PARIS: Une docteure en épidémiologie de 45 ans a été condamnée mercredi à Paris à 12 ans de réclusion criminelle pour avoir rejoint avec ses trois enfants fin 2013 la Syrie où son mari combattait pour le groupe Etat islamique (EI).

La cour d'assises spéciale de Paris a estimé dans son verdict que Camille F., qui comparaissait détenue, et son mari Sylvain M., décédé au printemps 2015, avaient "choisi sciemment d'amener leurs enfants dans une zone de guerre".

La peine n'a pas été assortie d'une période de sûreté, la cour relevant qu'il n'y avait "pas d'éléments de dangerosité" chez Camille F., incarcérée depuis trois ans. La cour a par ailleurs assorti la peine de prison d'un suivi socio-judiciaire pendant cinq ans.

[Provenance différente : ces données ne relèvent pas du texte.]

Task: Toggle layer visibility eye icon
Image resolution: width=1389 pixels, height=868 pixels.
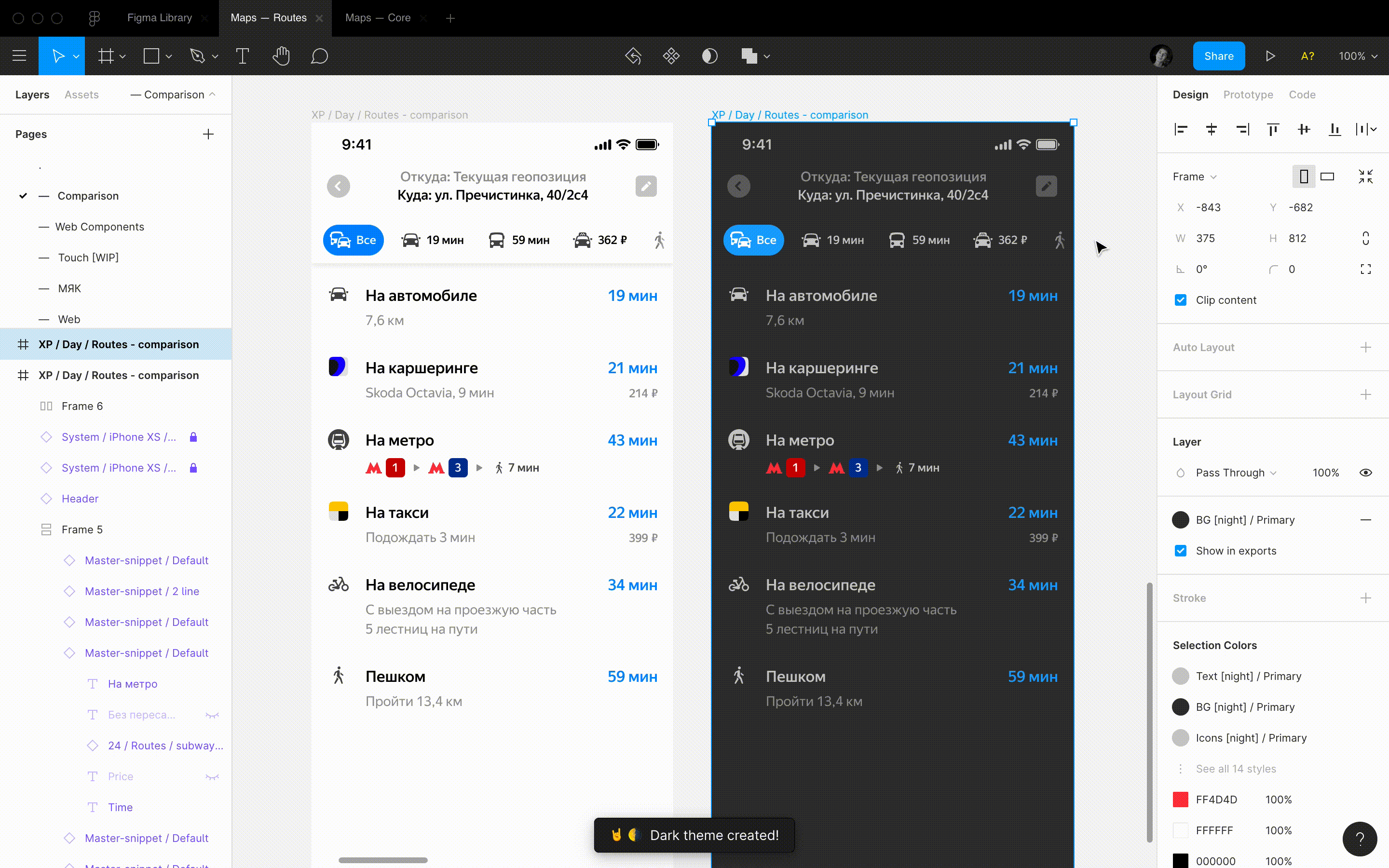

Son mari Sylvain M. était poursuivi des mêmes crime et délit connexe. Présumé mort et jugé par défaut, il a été condamné à la peine maximale de 20 ans de réclusion, conformément aux réquisitions du ministère public.

Pour Camille F., l'avocate générale avait requis 15 ans de réclusion criminelle, assortis d'une période de sûreté des deux tiers et d'un suivi socio-judiciaire.

"C'est une peine lourde, j'en conviens", a souligné le président en s'adressant à l'accusée, ajoutant que la cour ne "doutait pas" de sa réinsertion.

Camille F., 45 ans, avait quitté la France avec son mari et leurs trois enfants en 2011 pour s'installer dans un pays musulman, la Jordanie, alors qu'elle occupait un poste d'ingénieur à l'institut de radioprotection et sureté nucléaire.

Ils étaient mariés depuis 2005. Lui s'était converti à l'islam pour rapidement se radicaliser. Camille F. avait eu un cheminement personnel plus long dans sa conversion puis sa pratique de la religion musulmane.

Installés ensuite en Egypte, Sylvain M. était parti combattre en Syrie à l'été 2013 et Camille F, alors enceinte de leur quatrième enfant, l'avait rejoint avec les trois enfants, âgés de 10, 7 et 2 ans.

Après le décès de Sylvain M. au combat, Camille F. s'était remariée avec un haut fonctionnaire syrien, avec qui elle a eu son cinquième enfant. La docteure est restée en Syrie, sous les bombardements.

Elle a été rapatriée en France en octobre 2022, son second mari étant décédé en février 2019.